By Satish Kanady
DOHA: Real estate and contracting sectors together make up one of the biggest shares of commercial banks’ total domestic credit facilities in Qatar. The banks’ exposure to the real estate and contracting sectors jointly stood 20.29 percent of Qatar’s total credit facilities, second biggest chunk after the public sector.
Qatar Central Bank’s (QCB) data revealed the country’s commercial banks’ total domestic credits stood at QR547bn by the end of March 2014. The loans to the real estate sector and contracting sectors together accounted for QR111bn, with the real estate having the bigger share of QR85bn, slightly down from QR86bn availed a year ago.
The commercial banks’ credit to the public sector touched QR246bn during the first quarter of 2014, compared to QR207bn during the same period in 2013. Significantly, the banks’ provisions rose by 24.81 percent to QR10.36bn in March 2014, compared to QR8.3bn in March 2013.
The ratings agency Standard & Poor’s said in May 2014 that Qatar banks’ exposure to the real sector is significant. It noted that there is a slight increase in Qatari banks’ cost of risk because of additional provision on loans to contractors and real estate developers. However, the report reasserted that Qatari banks are the most efficient banks in the region.
The Central Bank data revealed that the QCB’s total assets grew by 13.4 percent in March 2014 on year on year basis.
The Central bank’s total assets touched QR203bn in the first quarter of 2014 compared to QR179bn recorded during the same period in 2013.
The QCB’s balance with foreign banks grew by 23 percent on year on year basis. As on March 2014, the bank’s total balance with foreign banks stood QR48bn, compared to QR39bn a year ago.
The monetary survey of Qatar’s banking system that includes the QCB and the country’s commercial banks, showed the system’s net foreign assets reached QR106.65bn in 2013. The net foreign assets saw a huge surge on year-on-year basis during the month of March 2014. During Q1, 2014 the volume of assets touched QR1176bn compared to QR683.12bn in Q1, 2013, up 72 percent.
The QCB’s total liabilities grew by 12 percent as it jumped to QR946bn in Q1, 2014 from QR843bn recorded a year ago.
In 2013, QCB’s total liability stood at QR910bn. The Central bank’s international reserves also witnessed a rise during the first quarter of 2014 on year-on-year.

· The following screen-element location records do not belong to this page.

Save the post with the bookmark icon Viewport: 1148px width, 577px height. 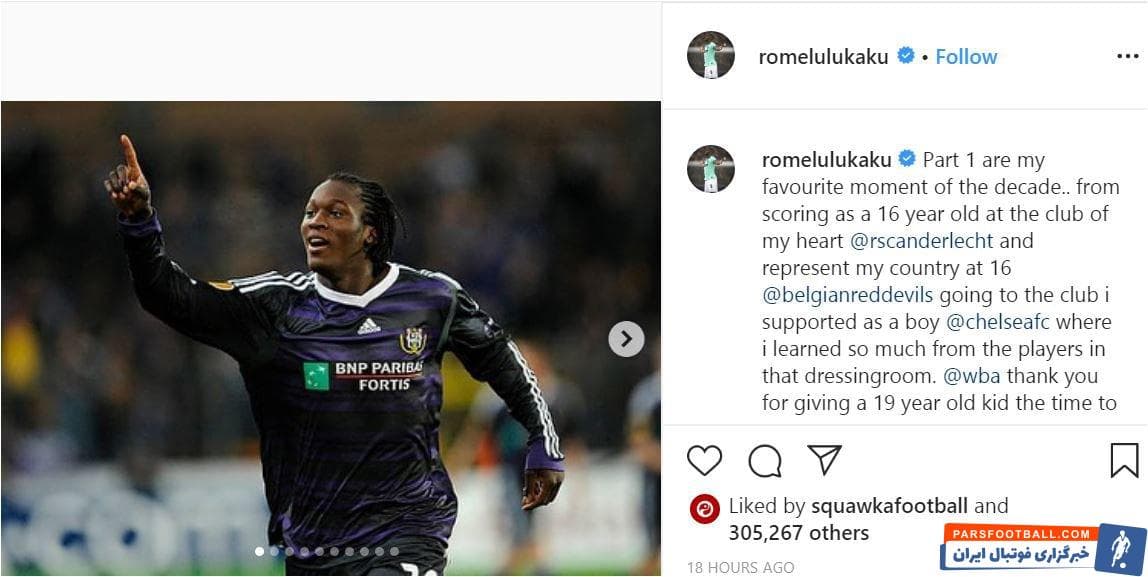[x=1124, y=460]
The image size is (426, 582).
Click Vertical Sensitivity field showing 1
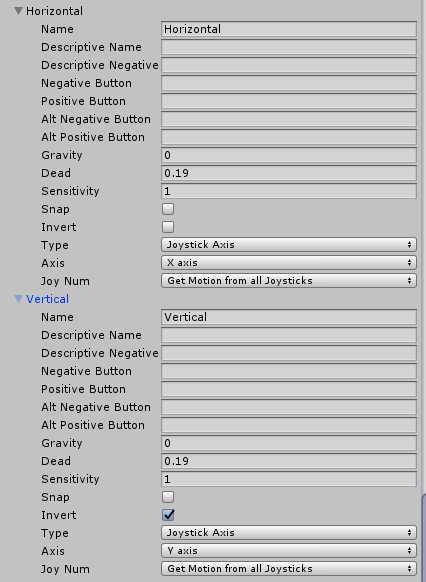click(x=289, y=479)
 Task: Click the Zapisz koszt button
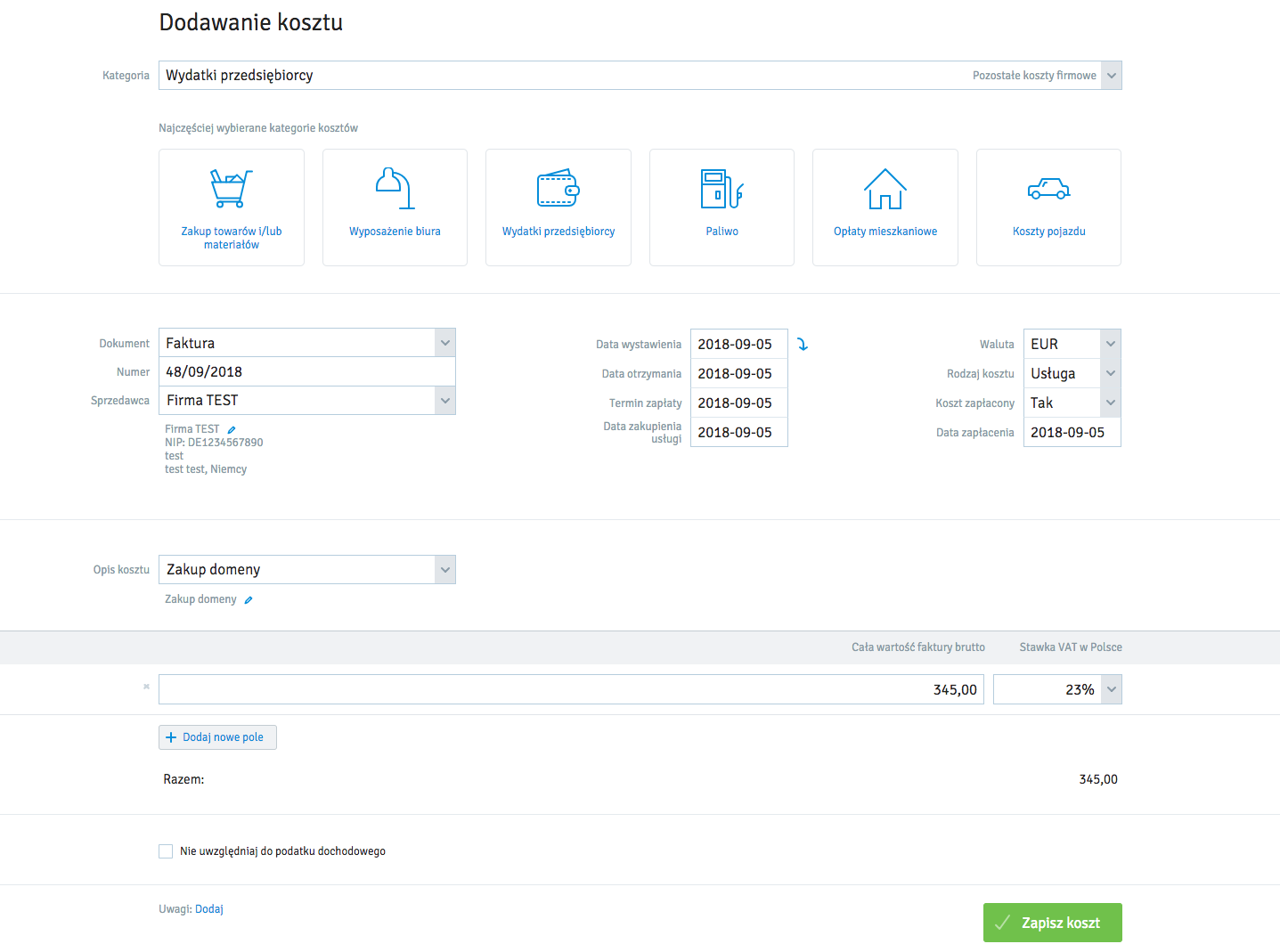1053,923
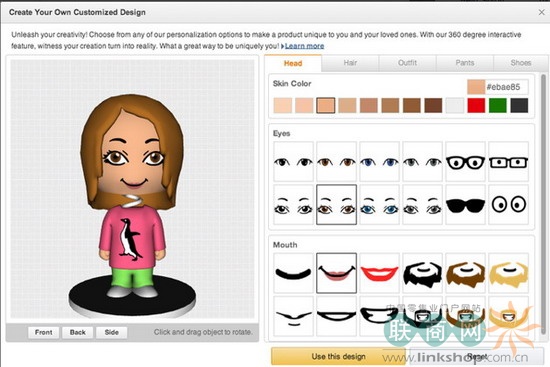Select the black beard mouth option
The image size is (550, 367).
[x=423, y=273]
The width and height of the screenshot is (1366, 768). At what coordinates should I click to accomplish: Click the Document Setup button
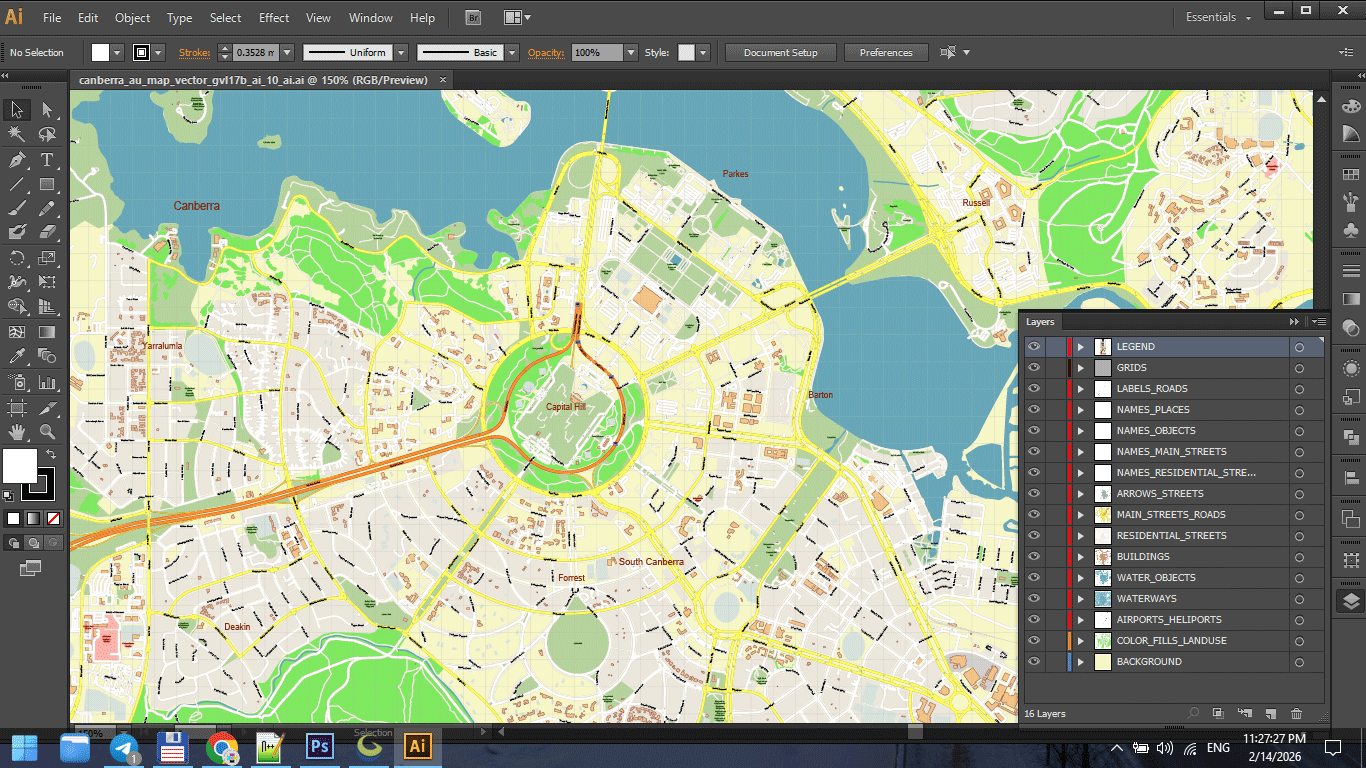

The reserves rose to QR146.71bn in March 2014 from QR138.92bn recorded in Q1, 2013. The gold reserves reached worth QR2.33bn in Q1, 2014 and the value of foreign securities touched QR94bn.
The Commercial banks’ domestic investment reached QR146bn in 2013.
As on March 2014, the domestic credit was QR547bn, up from QR533bn in March 2013. However, domestic investments dropped to QR122.99bn in March 2014, compared to a year ago.
The non-resident deposits of Qatar’s commercial banks declined by 60 percent to QR30bn in the first quarter of 2014 from QR48bn a year ago.
QCB describes the non-resident as “persons , who usually lives outside Qatar and or who lives inside Qatar for less than one year, despite the nationality of the person.”
The commercial banks’ total deposits reached QR580.99bn in the first quarter, up 19.54 percent compared to QR486bn in the same period of the previous year. The deposits from the private sector also rose 20 percent to QR312bn from QR260bn a year ago.